У каждого поднятого корня с боков свисала мишура коротких и едва заметных волосков, а у каждого вкопанного в землю корня эти волоски уходили вглубь земли натянутыми струнами. Вот по ним-то кабан и водил раздвоенным копытом. Проведёт копытом и замрёт на секунду, прислушиваясь к древню; вновь проведёт и вновь замрёт; и будет повторять, пока корень не вытащится из земли. Я насчитал восемь таких корней по всей окружности ствола. Они выделялись от других более насыщенным цветом апельсиновой корки. За это время кабан успел поднять целых пять корней, так что я решил дождаться конца.
Когда последний корень прижался к стволу древня — тот весь задрожал. Где-то сверху послышался треск ветвей, будто древень отплетал свою крону от других деревьев. Казалось, что сейчас он разорвёт кабана на мелкие ошмётки и засунет в зёв — но вместо этого древень полностью вытащился из земли, приподнялся на полметра. И на ползучих, извивающихся корнях отправился на восток, раскачиваясь в такт ветру.
Стоило древнью пройти пять метров — как у него снизу выпало что-то сферической формы, размерами с футбольный мяч. Увидев отблеск металла, кабан постарался как можно быстрее добраться до этого шарика и вгрызться в него клыками. Послышался треск ломаемых кирпичей об арматуру. Ветер принёс запах. Мой рот наполнился слюной. Пахло свежеобжаренными грецкими орехами, топлёным коровьим молоком и шоколадом.
Вскоре кабан закончил трапезу и побрёл на запад, оставив после себя кучу ошмётков. Пройдя мимо меня в тридцати сантиметрах, порождение никак не отреагировало, словно дракона в облике ящеролюда вовсе не существовало.

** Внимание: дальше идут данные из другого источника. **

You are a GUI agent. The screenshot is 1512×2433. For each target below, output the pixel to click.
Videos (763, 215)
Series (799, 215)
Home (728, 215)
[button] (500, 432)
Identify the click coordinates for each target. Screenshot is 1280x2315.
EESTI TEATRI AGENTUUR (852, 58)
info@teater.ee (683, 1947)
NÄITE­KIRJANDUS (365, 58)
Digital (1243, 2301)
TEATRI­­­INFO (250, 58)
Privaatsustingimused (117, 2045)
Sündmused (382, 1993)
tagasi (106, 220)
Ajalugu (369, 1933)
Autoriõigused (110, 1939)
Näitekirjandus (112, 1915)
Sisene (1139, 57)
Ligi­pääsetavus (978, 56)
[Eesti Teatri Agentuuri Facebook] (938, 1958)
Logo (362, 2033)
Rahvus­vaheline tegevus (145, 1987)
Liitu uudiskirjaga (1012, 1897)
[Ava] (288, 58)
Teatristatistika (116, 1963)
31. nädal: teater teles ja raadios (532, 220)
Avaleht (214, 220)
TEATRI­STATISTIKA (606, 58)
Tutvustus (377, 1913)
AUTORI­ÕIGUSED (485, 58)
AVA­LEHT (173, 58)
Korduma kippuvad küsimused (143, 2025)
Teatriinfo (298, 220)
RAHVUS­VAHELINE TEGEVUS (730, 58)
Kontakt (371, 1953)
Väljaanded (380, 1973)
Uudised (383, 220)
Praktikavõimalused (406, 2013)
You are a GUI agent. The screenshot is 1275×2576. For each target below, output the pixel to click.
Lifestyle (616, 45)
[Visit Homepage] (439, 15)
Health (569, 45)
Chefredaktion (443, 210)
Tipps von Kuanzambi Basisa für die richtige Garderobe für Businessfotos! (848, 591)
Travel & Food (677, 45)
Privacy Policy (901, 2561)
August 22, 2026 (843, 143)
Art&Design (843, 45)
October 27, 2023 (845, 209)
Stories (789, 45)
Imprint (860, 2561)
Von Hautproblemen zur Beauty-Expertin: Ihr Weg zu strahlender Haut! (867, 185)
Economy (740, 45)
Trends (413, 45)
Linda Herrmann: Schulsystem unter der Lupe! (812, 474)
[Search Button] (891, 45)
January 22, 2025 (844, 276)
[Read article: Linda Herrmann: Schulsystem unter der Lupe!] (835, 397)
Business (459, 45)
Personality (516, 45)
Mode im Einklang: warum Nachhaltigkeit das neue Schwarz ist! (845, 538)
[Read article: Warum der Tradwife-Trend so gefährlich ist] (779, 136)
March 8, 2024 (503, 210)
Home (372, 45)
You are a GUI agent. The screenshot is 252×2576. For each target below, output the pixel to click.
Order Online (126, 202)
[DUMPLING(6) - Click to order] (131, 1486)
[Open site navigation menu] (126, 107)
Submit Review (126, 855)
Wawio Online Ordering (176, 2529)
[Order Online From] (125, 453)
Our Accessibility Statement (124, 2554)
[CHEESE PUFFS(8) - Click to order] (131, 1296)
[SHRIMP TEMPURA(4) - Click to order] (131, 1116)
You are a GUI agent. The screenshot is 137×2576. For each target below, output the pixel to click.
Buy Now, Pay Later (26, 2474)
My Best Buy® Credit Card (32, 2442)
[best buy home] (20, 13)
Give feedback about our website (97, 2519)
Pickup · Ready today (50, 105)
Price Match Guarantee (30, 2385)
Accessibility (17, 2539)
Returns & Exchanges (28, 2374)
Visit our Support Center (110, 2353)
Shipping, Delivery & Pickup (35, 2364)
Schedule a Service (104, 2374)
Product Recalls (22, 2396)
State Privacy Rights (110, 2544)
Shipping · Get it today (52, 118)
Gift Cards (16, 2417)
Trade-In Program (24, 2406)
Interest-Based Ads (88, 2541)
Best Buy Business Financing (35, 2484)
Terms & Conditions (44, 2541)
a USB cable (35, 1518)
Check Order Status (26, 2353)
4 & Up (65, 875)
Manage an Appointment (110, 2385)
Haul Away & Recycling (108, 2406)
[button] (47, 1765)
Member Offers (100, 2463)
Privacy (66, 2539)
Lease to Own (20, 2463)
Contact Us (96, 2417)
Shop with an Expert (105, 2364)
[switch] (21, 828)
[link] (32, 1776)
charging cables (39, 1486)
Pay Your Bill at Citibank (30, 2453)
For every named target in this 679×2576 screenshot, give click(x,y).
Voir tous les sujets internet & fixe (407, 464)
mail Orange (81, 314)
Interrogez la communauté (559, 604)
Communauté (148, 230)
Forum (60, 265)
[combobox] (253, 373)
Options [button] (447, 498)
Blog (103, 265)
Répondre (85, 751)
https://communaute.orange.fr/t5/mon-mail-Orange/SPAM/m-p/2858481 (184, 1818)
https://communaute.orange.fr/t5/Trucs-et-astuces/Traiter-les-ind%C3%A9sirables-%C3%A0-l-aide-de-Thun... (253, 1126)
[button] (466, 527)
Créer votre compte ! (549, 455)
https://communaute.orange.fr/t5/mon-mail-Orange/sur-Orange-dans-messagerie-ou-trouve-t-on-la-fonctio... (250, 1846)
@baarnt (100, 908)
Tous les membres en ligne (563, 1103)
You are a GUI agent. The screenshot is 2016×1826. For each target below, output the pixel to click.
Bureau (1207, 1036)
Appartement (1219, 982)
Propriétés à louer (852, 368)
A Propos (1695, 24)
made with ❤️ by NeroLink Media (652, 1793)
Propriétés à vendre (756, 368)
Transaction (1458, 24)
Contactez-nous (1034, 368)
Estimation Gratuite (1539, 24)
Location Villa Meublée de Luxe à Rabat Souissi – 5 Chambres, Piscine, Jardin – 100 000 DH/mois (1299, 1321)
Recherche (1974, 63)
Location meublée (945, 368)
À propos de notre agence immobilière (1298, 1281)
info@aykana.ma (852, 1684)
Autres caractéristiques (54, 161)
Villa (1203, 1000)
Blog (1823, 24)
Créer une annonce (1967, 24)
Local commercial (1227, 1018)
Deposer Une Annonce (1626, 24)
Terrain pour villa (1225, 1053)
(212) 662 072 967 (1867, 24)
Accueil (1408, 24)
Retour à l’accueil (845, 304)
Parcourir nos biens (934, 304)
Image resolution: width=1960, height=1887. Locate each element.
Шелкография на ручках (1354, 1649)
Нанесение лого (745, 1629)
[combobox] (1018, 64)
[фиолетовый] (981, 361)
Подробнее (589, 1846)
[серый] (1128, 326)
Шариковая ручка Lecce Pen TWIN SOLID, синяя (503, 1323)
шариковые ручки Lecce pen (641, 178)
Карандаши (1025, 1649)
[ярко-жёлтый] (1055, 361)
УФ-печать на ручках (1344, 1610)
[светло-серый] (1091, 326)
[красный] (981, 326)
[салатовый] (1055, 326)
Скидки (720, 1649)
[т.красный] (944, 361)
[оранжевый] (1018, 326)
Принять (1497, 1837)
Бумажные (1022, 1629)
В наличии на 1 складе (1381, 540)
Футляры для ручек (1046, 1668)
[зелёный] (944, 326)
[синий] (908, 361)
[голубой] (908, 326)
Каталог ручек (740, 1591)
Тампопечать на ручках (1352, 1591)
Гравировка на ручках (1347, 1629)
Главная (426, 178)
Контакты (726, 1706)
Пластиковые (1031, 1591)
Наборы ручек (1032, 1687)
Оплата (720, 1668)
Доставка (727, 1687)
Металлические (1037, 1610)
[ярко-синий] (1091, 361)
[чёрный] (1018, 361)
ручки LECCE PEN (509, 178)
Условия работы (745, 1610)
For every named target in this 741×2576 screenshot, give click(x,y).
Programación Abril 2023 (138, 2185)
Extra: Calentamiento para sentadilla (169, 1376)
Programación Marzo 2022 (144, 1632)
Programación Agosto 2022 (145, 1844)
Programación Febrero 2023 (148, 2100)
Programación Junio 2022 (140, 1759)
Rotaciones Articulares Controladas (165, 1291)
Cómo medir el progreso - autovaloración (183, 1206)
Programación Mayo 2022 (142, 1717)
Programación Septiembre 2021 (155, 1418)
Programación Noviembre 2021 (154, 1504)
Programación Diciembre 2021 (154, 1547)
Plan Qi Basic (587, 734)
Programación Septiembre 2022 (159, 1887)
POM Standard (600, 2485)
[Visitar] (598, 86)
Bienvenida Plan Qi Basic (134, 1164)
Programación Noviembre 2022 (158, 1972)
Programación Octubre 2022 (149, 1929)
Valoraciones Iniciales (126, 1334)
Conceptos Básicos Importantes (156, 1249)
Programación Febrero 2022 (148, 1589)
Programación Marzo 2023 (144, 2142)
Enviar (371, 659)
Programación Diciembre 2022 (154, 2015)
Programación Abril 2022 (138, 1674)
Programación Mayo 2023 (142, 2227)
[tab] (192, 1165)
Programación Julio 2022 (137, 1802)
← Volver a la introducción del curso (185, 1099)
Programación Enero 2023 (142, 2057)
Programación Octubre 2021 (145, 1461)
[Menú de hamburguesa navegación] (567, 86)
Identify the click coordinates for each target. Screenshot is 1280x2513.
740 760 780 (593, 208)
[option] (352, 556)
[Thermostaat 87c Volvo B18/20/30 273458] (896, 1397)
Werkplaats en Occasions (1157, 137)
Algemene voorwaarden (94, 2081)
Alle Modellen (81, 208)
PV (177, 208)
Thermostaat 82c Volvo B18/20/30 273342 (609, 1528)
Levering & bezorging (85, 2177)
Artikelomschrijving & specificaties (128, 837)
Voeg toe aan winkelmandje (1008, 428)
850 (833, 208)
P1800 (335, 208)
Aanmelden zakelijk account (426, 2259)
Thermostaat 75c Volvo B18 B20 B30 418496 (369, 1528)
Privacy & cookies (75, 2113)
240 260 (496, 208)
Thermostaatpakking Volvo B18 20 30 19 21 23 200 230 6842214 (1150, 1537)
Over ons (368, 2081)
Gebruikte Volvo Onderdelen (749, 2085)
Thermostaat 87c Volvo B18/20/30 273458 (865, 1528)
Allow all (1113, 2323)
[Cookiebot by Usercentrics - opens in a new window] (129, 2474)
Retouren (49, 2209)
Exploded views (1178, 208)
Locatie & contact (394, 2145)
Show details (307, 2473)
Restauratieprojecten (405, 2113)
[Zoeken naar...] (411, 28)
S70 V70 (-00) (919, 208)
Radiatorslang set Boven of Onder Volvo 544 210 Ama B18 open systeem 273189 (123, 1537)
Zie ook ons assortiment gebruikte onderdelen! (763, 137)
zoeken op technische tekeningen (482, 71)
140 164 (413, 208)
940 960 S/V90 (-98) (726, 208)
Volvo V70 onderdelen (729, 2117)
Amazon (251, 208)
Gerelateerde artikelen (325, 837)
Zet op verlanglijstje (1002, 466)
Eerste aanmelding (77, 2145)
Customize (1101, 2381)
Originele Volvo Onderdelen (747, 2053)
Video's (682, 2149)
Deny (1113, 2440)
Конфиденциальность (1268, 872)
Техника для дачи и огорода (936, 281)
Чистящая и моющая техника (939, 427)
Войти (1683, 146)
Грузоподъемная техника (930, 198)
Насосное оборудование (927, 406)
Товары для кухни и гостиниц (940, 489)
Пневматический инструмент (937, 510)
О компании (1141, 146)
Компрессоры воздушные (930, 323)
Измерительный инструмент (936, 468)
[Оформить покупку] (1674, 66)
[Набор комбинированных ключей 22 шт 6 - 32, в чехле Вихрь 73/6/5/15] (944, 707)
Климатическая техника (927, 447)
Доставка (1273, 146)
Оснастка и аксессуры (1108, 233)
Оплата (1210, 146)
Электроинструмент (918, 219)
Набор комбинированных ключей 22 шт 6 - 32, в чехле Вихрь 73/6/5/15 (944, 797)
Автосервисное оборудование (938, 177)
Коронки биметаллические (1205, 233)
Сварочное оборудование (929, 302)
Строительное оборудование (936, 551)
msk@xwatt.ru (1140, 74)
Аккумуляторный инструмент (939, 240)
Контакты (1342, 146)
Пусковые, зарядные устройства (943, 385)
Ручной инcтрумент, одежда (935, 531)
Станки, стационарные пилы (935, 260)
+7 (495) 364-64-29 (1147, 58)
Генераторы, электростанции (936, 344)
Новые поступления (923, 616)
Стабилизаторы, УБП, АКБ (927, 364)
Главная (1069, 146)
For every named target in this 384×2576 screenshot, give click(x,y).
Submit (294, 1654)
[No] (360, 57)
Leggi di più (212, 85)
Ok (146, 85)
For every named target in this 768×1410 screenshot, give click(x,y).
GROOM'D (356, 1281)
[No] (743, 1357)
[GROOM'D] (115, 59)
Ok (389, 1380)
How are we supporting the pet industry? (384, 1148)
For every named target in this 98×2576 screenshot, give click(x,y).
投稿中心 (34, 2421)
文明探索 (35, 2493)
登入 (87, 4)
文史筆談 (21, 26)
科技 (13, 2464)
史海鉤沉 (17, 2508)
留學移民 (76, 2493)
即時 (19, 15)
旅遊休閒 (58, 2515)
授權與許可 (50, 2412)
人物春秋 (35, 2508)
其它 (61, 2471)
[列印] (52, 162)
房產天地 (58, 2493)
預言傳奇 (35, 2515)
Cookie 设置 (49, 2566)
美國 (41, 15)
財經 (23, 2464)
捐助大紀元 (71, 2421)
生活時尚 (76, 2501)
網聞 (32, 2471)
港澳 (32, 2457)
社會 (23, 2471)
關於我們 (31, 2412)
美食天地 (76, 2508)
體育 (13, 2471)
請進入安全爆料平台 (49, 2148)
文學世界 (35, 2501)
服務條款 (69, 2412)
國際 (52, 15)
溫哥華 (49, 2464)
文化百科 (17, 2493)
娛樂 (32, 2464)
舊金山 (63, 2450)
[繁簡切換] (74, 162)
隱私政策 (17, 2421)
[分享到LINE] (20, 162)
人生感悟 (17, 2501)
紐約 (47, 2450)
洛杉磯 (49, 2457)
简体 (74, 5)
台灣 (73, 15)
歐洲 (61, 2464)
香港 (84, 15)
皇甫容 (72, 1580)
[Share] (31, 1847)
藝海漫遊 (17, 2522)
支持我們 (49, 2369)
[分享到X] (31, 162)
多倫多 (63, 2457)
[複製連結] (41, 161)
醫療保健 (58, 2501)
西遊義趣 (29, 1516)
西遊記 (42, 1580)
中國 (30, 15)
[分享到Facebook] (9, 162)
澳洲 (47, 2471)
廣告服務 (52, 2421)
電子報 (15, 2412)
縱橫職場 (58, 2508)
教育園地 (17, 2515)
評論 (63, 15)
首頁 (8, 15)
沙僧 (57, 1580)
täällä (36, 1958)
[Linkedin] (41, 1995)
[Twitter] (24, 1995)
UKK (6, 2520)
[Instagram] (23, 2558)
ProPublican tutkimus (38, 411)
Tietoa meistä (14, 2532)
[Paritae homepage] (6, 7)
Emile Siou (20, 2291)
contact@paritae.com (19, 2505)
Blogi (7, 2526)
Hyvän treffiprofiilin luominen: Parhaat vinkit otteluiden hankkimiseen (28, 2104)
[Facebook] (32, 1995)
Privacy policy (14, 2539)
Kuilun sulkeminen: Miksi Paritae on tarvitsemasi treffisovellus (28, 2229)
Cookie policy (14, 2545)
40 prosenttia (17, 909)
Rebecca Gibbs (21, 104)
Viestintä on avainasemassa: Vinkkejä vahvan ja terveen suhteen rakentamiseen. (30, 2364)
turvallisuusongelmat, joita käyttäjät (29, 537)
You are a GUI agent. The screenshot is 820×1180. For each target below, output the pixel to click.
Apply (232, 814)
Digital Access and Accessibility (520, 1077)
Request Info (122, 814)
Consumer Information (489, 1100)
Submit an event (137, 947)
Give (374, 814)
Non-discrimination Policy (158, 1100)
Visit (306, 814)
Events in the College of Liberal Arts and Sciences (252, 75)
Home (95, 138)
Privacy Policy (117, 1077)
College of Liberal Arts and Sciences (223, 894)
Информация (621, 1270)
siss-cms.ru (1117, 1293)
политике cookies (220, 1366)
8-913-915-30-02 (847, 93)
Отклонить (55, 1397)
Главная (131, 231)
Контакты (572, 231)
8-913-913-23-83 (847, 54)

Место трапезы кабана манило к себе. Раздробленная сантиметровая скорлупа на гранях поблёскивала как начищенная медь, а сами края были слега острыми. Один из кусков оказался гораздо крупнее остальных и лежал внутренней стороной на земле. Размером с ладонь, он был практически невесомым: грамм сто, не больше. Его содержимое притягивало. Бордового цвета с фиолетовыми прожилками, по консистенции напоминавшее твёрдый пудинг, и так заманчиво пахло, что я едва успевал глотать слюну.
Счистив землю и грязь — я подцепил немного скверного пудинга пальцем. Принюхался. От наивкуснейшего запаха в животе заурчало. Я приоткрыл рот, но тут же завертел головой, осматриваясь и выискивая того негодника, что решил подсматривать за мной. Ведь, по сути, я собирался облизать… раз зёв у древня сбоку, а гравитация давит всё вниз… Не, лучше об этом не думать.
Никого в округе не было. Я приоткрыл рот и положил кончик пальца с «пудингом» на язык. И чуть не откусил себе палец. Языка коснулся вкус шоколадного мороженого с орехами. У меня задрожали руки. Я всеми силами сдерживался, чтобы не слизать всё в одно мгновение — но справился с нахлынувшей жадностью, хоть руки всё ещё мелко дрожали. В создании громогласно складывалась картина устройства скверных мест и их обитателей.
— То есть ты, — ошалев от происходящего, я тыкал пальцем в сторону цветастого леса. — Ты хочешь сказать, что вот это вот всё… взаимосвязано? Не, это уж совсем из ряда вон выходящее! Но тогда вот это всё…
Погрузившись в неостановимый поток мыслей — я на автомате побрёл в сторону нормальной земли. Свободный от порчи островок, к которому я направлялся, был небольшим и круглым. Примерно километра три в диаметре, где обычная земля лишь центральный километр, а боковые — преддверье скверны.
Меня интересовал тонкий проход дороги жизни на западной части этой зоны. Он тянулся километра два и вливался в другую свободную зону, уже большую по размерам. Она шла на запад и в середине загибаясь к северу. Вот как раз в верхней точке загнутого островка я планировал устроиться на привал.
Вот только я сильно удивился, когда обнаружил себя в конце намеченного маршрута. На душе словно кошки скребли от осознания, что я… Лог… Я целых три часа шёл практически в бессознательном состоянии, думая об увиденном. Но я едва не воскликнул от ужаса, когда потянулся к лямкам рюкзака. В моей левой руке всё ещё находилась скорлупа со скверным пудингом. Целых три часа…
Я как можно сильнее вдохнул воздух и медленно выдохнул. Потом ещё раз, успокаиваясь. Помогло, и я постарался как можно быстрее лечь спать. Предварительно нарвав травы и сделав из неё подушку. Заодно положил недалеко скорлупку, на всякий случай то же прикрыв травой.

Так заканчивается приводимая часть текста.